Setenta y seis años después Rogelio Maza nos cuenta todo esto durante una mañana de finales de invierno de 2014 (el actual propietario de la torre donde ocurrieron los hechos se ha incorporado y escucha atentamente las explicaciones de Maza). Durante los siguientes minutos Rogelio dirige una improvisada visita guiada sobre cómo fue su vida en el lugar durante unos días marzo del 38. Nos cuenta cómo durante los bombardeos toda la familia se agolpaba en una pequeña cueva cavada en la piedra que aún se conserva. Sitúa en el lugar exacto donde le colocaron en aquel amago de fusilamiento. Y luego señala hacia el lugar en el que cayeron los dos brigadistas.
“El mas donde cayeron estaba allí. Los dejaron al raso, sin enterrar. Todavía recuerdo ver sus caras brillar con la luz de la luna.
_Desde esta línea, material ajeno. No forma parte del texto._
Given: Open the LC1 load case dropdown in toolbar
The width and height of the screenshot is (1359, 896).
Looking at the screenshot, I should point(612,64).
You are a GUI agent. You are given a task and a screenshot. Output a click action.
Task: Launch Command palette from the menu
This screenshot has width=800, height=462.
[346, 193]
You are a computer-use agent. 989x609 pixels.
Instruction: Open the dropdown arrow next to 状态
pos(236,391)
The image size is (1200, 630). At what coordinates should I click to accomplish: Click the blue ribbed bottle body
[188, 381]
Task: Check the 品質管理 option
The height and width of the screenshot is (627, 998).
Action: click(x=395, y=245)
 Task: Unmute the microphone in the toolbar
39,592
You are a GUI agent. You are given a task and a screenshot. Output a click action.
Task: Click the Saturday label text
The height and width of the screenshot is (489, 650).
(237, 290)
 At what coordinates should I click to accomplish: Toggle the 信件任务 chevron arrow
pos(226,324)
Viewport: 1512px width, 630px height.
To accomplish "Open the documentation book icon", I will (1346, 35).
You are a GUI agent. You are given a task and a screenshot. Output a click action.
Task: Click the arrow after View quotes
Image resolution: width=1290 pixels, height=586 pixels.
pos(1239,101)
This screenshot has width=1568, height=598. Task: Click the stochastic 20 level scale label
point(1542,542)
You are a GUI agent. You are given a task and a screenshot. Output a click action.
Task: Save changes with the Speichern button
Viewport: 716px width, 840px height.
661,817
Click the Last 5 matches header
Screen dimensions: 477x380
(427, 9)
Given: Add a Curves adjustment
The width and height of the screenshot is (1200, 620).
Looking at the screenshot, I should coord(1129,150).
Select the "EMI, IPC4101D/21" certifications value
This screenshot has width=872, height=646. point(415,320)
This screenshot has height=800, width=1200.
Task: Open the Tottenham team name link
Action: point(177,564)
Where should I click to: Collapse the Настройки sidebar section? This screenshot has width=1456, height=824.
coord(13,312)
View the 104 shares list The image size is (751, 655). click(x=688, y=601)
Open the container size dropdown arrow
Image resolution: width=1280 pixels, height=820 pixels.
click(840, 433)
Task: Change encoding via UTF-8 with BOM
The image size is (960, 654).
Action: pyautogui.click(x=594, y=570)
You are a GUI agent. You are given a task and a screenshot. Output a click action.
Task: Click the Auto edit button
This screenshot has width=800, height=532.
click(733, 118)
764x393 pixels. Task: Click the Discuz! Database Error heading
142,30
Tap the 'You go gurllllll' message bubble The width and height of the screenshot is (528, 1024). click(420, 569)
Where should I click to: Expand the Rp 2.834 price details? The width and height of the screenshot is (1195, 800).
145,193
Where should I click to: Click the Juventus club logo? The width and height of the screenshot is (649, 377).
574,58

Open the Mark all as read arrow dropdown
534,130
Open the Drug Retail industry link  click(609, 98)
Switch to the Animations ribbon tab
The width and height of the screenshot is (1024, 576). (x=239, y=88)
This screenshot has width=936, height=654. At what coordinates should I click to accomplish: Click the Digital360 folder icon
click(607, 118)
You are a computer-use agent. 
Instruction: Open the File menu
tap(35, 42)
Eran internacionales porque antes habían pasado por donde estábamos y habían hablado con mi padre. Yo los escuché, hablaban español con acento raro”.
En la dirección que él señala hay una torre blanca que le hace dudar. Parece que algo falla porque en esa dirección, la imagen que él recuerda es otra. Montamos de nuevo en el coche y tomamos otro camino para llegar hasta el punto deseado.
Es domingo por la mañana y hace buen día, por lo que Marcelino, el propietario del lugar hacia el que vamos, está trabajando en su pequeño retiro. Convenientemente informado, Marcelino nos dice que compró el campo hace unos años y nunca había oído hablar de esta historia. Nos acompaña hasta el punto exacto mientras asegura que, donde ahora solo hay una lastra de piedra, antes se erigían dos pequeños mases. “Yo ya no los conocí pero en el plano todavía salen. Mañana te lo paso y ves lo que te digo”. Rogelio muestra el lugar exacto en el que se desplomaron. “Ahí, ahí, ahí estaba el mas. Los mataron ahí, entre la pared del mas y la acequia”.
Rogelio apunta hacia un pequeño trozo de tierra de siete u ocho metros de largo por unos 3 de ancho.
“Ahí tienen que estar. Unos días después volvimos a buscar el tabaco que mi padre había dejado escondido y vi que los soldados ya no estaban. Pero en el sitio donde habían caído la tierra estaba removida. Si no los ha sacado nadie, ahí siguen”.
No sabemos si los restos humanos siguen ahí. Si la respuesta es afirmativa, no hay nada nuevo en el asunto. Solo una fosa más. Solo uno más de los enterramientos improvisados y repartidos por los montes y campos de medio país. ¿Qué debería hacerse con ellos? ¿Dejarlos en el lugar en el que cayeron o depositarlos en un espacio público en el que las generaciones actuales y venideras honren su memoria? Es la eterna pregunta.
No sé ustedes, pero yo, me inclino por lo segundo.
Amadeo Barceló
[1] Rogelio Maza Salvo, Relatos reales de vivencias excepcionales, AACCC, Caspe, 2010, pp. 37-38. En la trascripción que hemos realizado para este artículo se ha respetado la ortografía original.